The U.S. Court of Appeals for the Fifth Circuit ruled in favor of internationally successful hip-hop duo Macklemore & Ryan Lewis in a music sampling suit brought against them by New Orleans jazz musician Paul Batiste. Batiste v. Lewis, 19-30400 (5th Cir. 2020). The decision is notable for the Fifth Circuit's use of the "widespread dissemination" and "chain of events" tests to determine whether the defendants had access to Batiste's works, neither which approach it said it had previously expressly adopted. In the opinion, the 5th Circuit also weighed in on the controversial Sixth Circuit opinion in Bridgeport Music Inc. v. Dimension Films, 383 F.3d 390 (6th Cir. 2004), which held that any sampling — even if digitally altered — from a pre-existing sound recording is automatic copyright infringement.
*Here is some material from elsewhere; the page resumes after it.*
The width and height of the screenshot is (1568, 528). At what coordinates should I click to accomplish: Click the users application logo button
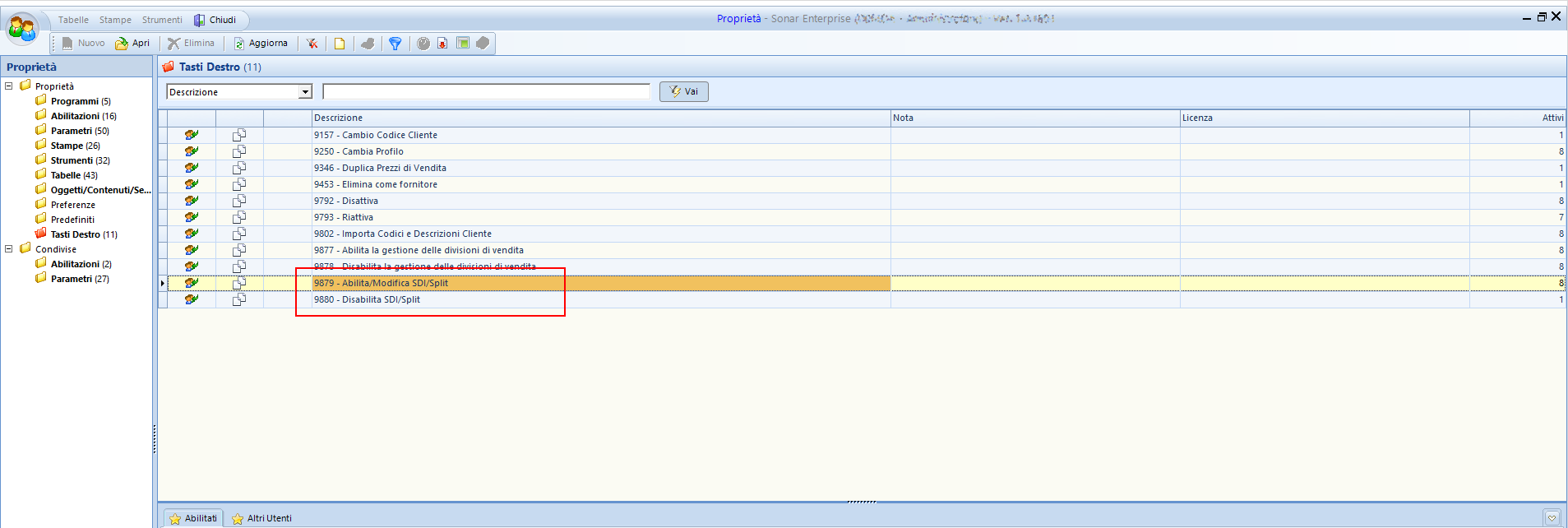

Batiste filed the copyright infringement complaint against Macklemore & Lewis over the alleged unauthorized sampling of 11 of Batiste's works in five of the defendants' recordings, including their debut hit "Thrift Shop," which sold over 10 million copies in the United States and has attracted more than 1.4 billion YouTube views. The U.S. District Court for the Eastern District of Louisiana granted summary judgment for the defendants.